数も数えてくれていて、ライラが知っている限り、子供3人以外の全員だった。
つまり、ライラの両親も土の中だということだろう。
「……そろそろ行きましょう」
「お別れはもう良いの? ライラ……」
無言で涙を溜め、岩の前でしばらく立ち尽くしていたライラだったが、片手で涙を拭くと、ゆっくりと振り返る。
目は赤く腫れていたが、表情は晴れやかに見えた。
「はい。皆さんのお陰で、最後にもう一度、村に戻ってくることができましたから。……ありがとうございました」
「最後と言わず、いつでも戻ってきていいのよ? そのほうが私が楽できるのにぃ……」
緊張感の欠片もない声でティーナが言うが、ライラはゆっくりと首を振った。
「わたしはもう村には戻らないと思います。家族もいませんし……」
「……そう。自分で決めたなら、それが一番よ」
「はい、本当にありがとうございました」
ライラはもう一度頭を下げる。
ティーナは小さく手を振ってから、ひとりくるっと向きを変えた。
「それじゃ、またね。――次は王都で会いましょう」
「はい。お待ちしております」
リアナがその背中に声を掛ける。
彼女の姿が見えなくなったあと、アリシアが口を開いた。
「――さ、それじゃ、私達は私達の仕事を済ませてから、王都に戻りましょうか。明日から頼むわよ、フェリック君」
「ええ。お手伝いよろしくお願いします」
声を掛けられたフェリックは、本来の目的である研究室の仕事に向けて、気持ちを切り替えるように大きく頷いた。
◆◆◆
それからティーナを村に残したまま、皆は一度バララオの町に戻った。
翌日から1週間ほどかけて、ライラに案内してもらいながら、ムルラン地域の森を廻った。

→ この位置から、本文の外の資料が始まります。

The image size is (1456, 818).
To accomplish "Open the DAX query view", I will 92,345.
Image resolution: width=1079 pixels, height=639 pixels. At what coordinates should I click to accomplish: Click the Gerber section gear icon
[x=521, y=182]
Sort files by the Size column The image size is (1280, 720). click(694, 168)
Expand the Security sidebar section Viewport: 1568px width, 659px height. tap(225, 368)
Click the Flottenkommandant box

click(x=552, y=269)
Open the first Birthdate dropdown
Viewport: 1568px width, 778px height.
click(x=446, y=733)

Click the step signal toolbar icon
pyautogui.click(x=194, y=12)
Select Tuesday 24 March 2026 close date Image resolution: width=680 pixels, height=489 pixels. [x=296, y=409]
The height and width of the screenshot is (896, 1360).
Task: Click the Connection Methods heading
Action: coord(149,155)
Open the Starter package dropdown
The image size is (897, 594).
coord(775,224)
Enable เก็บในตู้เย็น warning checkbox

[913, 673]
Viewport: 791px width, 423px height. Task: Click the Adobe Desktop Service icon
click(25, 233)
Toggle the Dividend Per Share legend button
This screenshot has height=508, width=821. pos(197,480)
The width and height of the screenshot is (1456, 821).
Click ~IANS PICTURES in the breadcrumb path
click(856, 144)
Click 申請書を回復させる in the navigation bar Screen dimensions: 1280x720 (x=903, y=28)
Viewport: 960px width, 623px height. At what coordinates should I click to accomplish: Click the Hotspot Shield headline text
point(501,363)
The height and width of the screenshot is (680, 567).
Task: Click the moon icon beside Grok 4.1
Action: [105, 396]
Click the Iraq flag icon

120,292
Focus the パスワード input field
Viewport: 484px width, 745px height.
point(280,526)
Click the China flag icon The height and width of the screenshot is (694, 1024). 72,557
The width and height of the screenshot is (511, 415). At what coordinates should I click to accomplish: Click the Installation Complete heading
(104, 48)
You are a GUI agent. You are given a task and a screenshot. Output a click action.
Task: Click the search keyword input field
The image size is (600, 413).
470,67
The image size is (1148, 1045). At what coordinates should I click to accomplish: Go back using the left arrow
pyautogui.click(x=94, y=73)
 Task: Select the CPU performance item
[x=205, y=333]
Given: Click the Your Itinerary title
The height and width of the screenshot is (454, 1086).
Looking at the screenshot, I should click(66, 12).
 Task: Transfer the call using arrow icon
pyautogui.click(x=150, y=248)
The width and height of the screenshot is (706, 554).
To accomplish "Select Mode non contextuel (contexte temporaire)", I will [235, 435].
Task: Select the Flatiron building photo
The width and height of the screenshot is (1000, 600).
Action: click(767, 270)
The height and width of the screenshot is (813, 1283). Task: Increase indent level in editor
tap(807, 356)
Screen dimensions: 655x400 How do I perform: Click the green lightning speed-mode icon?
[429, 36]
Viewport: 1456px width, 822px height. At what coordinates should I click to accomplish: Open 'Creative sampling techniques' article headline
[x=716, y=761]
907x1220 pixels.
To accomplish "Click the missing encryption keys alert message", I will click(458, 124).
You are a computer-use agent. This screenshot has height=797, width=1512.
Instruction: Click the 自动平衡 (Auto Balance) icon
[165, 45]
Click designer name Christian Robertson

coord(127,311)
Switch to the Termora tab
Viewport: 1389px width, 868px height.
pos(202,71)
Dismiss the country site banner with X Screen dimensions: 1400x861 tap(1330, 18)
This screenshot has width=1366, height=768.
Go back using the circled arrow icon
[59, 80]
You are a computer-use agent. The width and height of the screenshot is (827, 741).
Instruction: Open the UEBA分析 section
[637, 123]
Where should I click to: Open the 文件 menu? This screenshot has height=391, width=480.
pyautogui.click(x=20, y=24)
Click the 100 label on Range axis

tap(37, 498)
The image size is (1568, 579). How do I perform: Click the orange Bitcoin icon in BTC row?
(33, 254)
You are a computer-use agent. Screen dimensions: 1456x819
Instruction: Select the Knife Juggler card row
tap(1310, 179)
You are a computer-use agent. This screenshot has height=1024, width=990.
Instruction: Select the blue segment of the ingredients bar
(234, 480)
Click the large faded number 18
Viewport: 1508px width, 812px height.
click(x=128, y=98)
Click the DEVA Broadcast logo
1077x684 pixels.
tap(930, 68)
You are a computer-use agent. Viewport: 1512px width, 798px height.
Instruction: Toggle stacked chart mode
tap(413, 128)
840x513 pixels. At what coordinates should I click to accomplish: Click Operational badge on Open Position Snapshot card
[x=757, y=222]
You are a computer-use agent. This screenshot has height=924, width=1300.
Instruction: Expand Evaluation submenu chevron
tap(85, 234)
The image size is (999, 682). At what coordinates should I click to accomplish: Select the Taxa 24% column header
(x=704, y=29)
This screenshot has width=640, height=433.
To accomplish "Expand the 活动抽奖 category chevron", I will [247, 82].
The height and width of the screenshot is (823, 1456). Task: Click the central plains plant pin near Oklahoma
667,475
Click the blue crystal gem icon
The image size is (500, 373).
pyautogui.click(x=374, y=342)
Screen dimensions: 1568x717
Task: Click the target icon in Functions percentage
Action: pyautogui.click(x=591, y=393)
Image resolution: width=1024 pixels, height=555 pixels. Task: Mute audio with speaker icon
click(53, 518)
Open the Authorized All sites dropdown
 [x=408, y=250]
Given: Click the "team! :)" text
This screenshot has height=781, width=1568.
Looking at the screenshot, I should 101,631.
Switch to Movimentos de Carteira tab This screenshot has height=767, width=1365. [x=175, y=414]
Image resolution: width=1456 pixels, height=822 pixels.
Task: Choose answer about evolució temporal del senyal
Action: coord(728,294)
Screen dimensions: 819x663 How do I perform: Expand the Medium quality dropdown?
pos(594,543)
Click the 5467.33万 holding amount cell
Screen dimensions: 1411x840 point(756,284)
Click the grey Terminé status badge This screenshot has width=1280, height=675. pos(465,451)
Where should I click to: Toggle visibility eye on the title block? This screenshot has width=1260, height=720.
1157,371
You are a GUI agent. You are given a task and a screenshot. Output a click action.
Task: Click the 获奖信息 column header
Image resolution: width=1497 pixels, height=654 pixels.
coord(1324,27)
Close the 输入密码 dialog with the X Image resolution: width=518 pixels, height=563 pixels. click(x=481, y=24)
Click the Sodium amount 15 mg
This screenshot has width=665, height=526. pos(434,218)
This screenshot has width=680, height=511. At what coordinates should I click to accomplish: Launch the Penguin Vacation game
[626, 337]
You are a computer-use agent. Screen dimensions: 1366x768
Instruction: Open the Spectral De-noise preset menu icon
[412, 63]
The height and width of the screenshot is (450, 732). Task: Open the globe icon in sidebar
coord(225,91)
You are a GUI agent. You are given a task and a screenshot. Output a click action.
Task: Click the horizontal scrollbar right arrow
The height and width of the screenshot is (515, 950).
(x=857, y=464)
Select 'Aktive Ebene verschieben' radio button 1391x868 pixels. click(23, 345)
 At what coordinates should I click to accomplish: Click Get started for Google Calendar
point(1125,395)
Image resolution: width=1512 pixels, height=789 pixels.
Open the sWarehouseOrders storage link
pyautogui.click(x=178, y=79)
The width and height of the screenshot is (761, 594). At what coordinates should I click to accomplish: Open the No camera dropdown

結果、図鑑に乗っていたうちの4種類の魔法植物を採集することができ、初めての遠征にしては十分な成果と言えた。
そして、また5日間の移動をして、無事一行は王都に戻ってきた。
「お疲れさまでした、皆さん」
カレッジの前で馬車を降り、採集した魔法植物が入った袋を手にしたフェリックが頭を下げた。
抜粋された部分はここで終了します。